Con humor debo terminar estas reflexiones, que me traen a la memoria un sucedido real que ya es leyenda, porque las gentes del Derecho lo sitúan en tiempos y lugares distintos, aliñando el hecho con aditamentos varios, como hago yo.

El Juez de Paz de aquel pueblo era “del campo” de profesión, o “propietario”. Una fría mañana, arrebujado en la ropa de una camilla, bajo la cual un brasero de picón “bombeando”y una azuzadora badila mantenían en las espinillas de Su Señoría las cabrillas (acepción 4 DRAE) en todo su esplendor, se celebraban juicios de su competencia (curiosamente, los juicios “se celebran”, como los funerales y otros muchos actos en los que no se festeja nada).

Manuel, que también era “del campo” y echaba en los atardeceres su partida de dominó con el Juez en una cutre sala del casino, entre los cirros y nimbos emanados de los “caldos de gallina”, había sido denunciado por invadir su cabrero con sus semovientes la haza del vecino, con la simiente a la sazón cuajada.

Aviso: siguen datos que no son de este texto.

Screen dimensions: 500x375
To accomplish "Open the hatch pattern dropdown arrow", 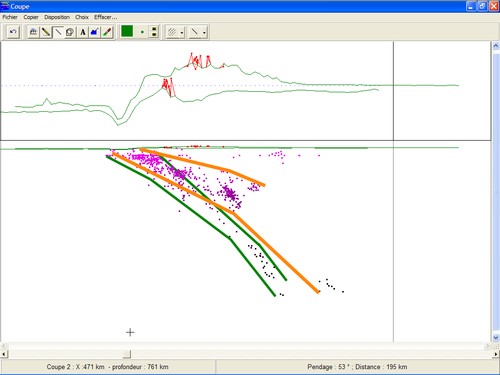I will pyautogui.click(x=182, y=33).
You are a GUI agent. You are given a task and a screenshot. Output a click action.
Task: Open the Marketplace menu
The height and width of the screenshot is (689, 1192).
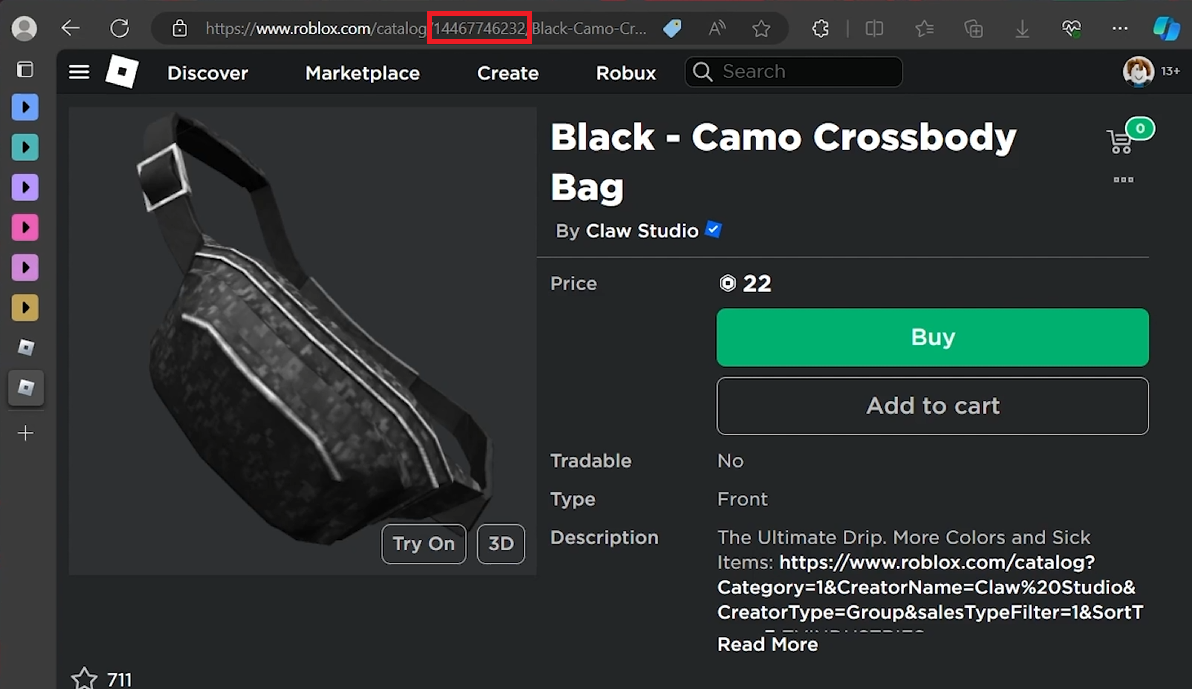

Manuel entró en el despacho desparramando la vista, después de haber sido voceado su nombre por el agente, y no antes de ser vencido en su resistencia a destocarse. Avanzó con la manida gorra entre sus manos hasta la camilla y dijo:

— “Güenas, Paco: Parece mentira que me llames con un papel que no se entiende, cuando todos los días nos vemos en el casino.-

Sin que transcurrieran unas décimas de segundo, el Juez le atajó:

— Mira, Manuel: Te advierto que yo aquí soy Su Señoría, no soy Paco.

Como si nada, Manolo “acertó” a decir:

— Bueno, bueno, vale, Paco…A ver que es lo que se te ofrece.-

— ¿Es cierto que tus cabras han entrado en la haza de Picha Seca? – (lo siento, pero así moteaban en el pueblo al vecino).

— ¡Yo qué sé, Paco!…Tu sabes tan bien como yo que las cabras ven un verde y se vuelven locas, con la sequía que hay…

— Sí, Manuel, pero yo no tengo más remedio que ponerte una multa de cincuenta pesetas por cabeza de ganado… Así que ya lo sabes.

Manuel, con la parsimonia acumulada por los años y el transcurrir monótono de los días del pueblo, puso la gorra encima del tapete de hule que fue blanco y que cubría la camilla; llevó sus manos a los bolsillos de la ajada pelliza, sacando una petaca y un librito de papel Jean. A continuación vertió sobre la palma de la mano izquierda una porción de picadura, extrayendo del librito un papel que, extendido entre los dedos de la mano derecha, recibió de la otra el tabaco, que debidamente repartido, fue enrollado con hábiles movimientos de los dedos y elevado hasta la lengua, sobre la que, en movimiento veloz, pasó el filo engomado del papel. Por fin, dobló el papel en una de las puntas del cigarro, llevando el otro extremo a la boca para ser humedecido con un leve chupetón.

El Juez, que permitía fumar en “la sala”, a todo esto asistió paciente, respetando la ceremonia del “liado”, hasta que, ya un poco molesto, espeto al reo:

— Bueno, Manuel:… que tienes que pagar la multa, que monta en total mil pesetas…Tu dirás…

Manuel, con el cigarro en la boca, se acercó a la camilla, apoyó en ella sus manazas, e inclinándose hacia el Juez, le dijo:

— Mil pesetas, mil pesetas…¡Trae pacá candela, Mil Pesetas!